A referee tosses a coin straight up with a velocity of 5.25 m/s, how high does it go above its point of release? (Hint: How fast is it moving at the maximum height?)

The vertical velocity is 0 at the top

v = Vi - 9.81 t

0 = 5.25 - 9.81 t

t = .535 second to the top

h = 0 + Vi t - 4.9 t^2

h = 5.25 (.535) - 4.9 (.535^2)

h = 1.40 meter

alternate and faster way:

(1/2) m v^2 = m g h
[ conservation of energy ]
h = v^2/2g = 5.25^2/19.6 = 1.40 meter

To determine how high the coin goes above its point of release, we need to use some basic physics principles.

First, let's address the hint provided. At the maximum height, the velocity of the coin will be zero momentarily before it starts falling back down. This occurs because the coin's motion undergoes a change from upward to downward. So, to find the maximum height, we need to calculate the time it takes for the coin to reach that point.

To begin, we need to understand the relationship between velocity, time, and acceleration. In this case, the acceleration acting on the coin is due to gravity, which is approximately 9.8 m/s² downward (assuming no air resistance).

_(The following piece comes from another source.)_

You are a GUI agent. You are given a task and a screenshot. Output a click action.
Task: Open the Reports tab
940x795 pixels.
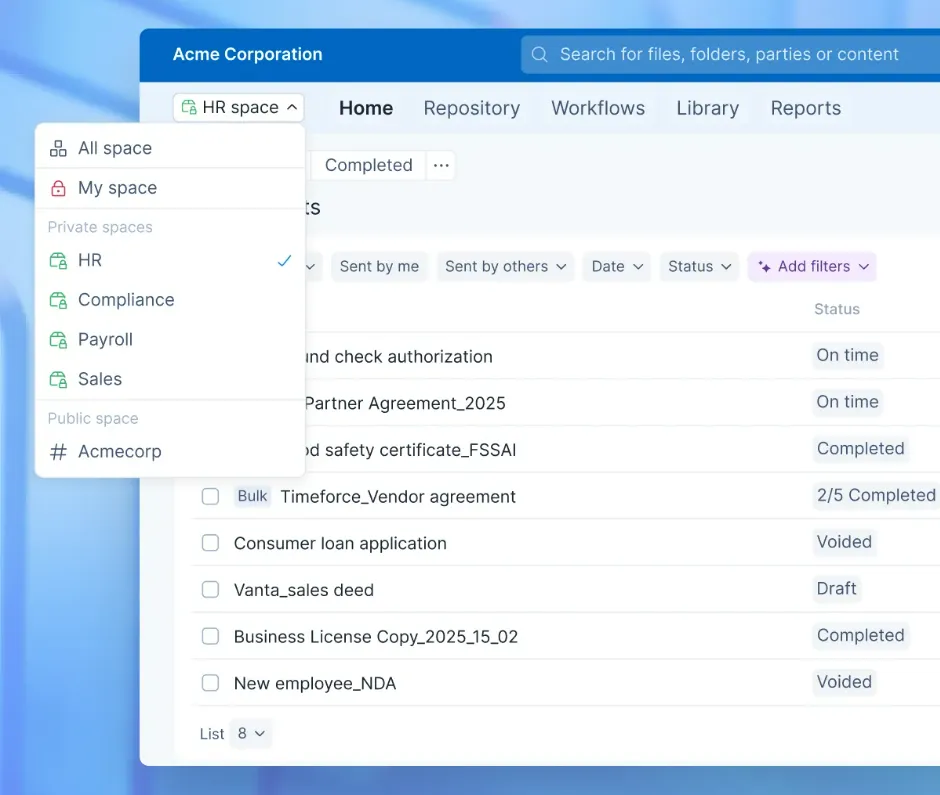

Using the equation of motion:
vf = vi + at

Where:
vf = final velocity (0 m/s at the maximum height)
vi = initial velocity (5.25 m/s)
a = acceleration (-9.8 m/s²)
t = time

We can rearrange the equation to solve for time:
t = (vf - vi) / a

Substituting in the values we know:
t = (0 - 5.25) / -9.8

Calculating:
t ≈ 0.54 seconds

Now that we have the time taken to reach the maximum height, we can calculate the distance using the equation of motion:
h = vi*t + (1/2)*a*t^2

Where:
h = height
vi = initial velocity (5.25 m/s)
t = time (0.54 seconds)
a = acceleration (-9.8 m/s²)

Substituting the values:
h = 5.25 * 0.54 + (1/2) * (-9.8) * (0.54^2)

Calculating:
h ≈ 1.43 meters

Therefore, the coin goes approximately 1.43 meters above its point of release.